Les élections municipales à Paris, prévues les 15 et 22 mars 2026, introduisent un nouveau mode de scrutin qui rompt avec les traditions. Adoptée en 2025 sous l'impulsion de Rachida Dati, cette réforme permet aux électeurs de voter séparément pour leur arrondissement et pour la mairie centrale. Cette nouveauté, parmi d'autres particularités de la capitale, ouvre des perspectives inattendues dans la course à l'Hôtel de ville.
Les élections municipales parisiennes ont toujours été marquées par des singularités. Créées il y a moins de cinquante ans, en 1977, elles confèrent au maire la responsabilité à la fois d'une ville et d'un département, avec des pouvoirs entremêlés avec ceux de la région pour les transports et de l'État pour la sécurité. Parmi les quelque 35 000 scrutins organisés simultanément en France, celui de Paris se distingue particulièrement pour les municipales de 2026.
La principale innovation réside dans le mode de scrutin, réformé en 2025 par une modification de la loi de 1982 applicable à Paris, Lyon et Marseille. Grâce au lobbying intense de Rachida Dati, maire Les Républicains du 7e arrondissement, les parlementaires ont adopté ce changement pour faciliter son accession potentielle à la mairie centrale. Auparavant, les électeurs votaient pour des conseillers d'arrondissement qui élisaient ensuite le maire. Désormais, ils voteront deux fois : une pour leur arrondissement et une pour l'Hôtel de ville. Cela marque un précédent, car lors de la seule élection antérieure à la réforme, en 1977, les mairies d'arrondissement n'existaient pas.
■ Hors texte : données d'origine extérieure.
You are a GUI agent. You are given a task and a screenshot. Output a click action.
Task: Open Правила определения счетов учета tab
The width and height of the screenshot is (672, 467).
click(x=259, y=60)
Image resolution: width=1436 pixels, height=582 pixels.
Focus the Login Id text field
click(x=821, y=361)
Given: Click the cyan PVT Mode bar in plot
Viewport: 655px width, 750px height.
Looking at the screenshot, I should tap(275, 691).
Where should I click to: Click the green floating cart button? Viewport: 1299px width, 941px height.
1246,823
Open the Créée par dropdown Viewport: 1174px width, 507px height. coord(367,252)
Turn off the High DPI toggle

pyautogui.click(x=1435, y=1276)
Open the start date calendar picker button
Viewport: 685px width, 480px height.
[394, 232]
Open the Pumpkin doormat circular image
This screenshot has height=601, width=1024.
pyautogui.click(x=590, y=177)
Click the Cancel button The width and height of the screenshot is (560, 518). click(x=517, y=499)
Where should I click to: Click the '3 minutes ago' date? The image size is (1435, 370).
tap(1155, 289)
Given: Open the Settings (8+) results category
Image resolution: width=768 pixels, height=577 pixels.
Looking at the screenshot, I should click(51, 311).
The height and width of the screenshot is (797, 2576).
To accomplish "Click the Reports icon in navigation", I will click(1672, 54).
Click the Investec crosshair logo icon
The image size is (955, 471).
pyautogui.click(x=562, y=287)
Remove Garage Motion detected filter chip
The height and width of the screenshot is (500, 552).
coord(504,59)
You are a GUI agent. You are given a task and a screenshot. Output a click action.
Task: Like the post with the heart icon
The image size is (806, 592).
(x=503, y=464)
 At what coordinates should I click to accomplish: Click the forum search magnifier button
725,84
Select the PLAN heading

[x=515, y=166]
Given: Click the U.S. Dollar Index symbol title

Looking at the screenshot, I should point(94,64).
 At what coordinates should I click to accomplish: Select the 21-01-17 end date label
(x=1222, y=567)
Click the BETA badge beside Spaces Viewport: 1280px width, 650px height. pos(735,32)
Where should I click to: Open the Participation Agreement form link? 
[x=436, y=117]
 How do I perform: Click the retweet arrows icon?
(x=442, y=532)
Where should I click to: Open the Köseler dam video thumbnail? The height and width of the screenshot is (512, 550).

Cette séparation rompt le lien d'interdépendance entre les baronnies locales et la mairie centrale. Par exemple, dans le 15e arrondissement, Philippe Goujon (LR), doyen du Conseil de Paris, règne depuis 2008 sur un territoire plus peuplé que Le Havre. Autrefois, les candidats à la mairie devaient ménager ces élus locaux pour s'assurer de leur soutien ; désormais, cette dynamique est brisée, rendant l'élection plus ouverte et imprévisible.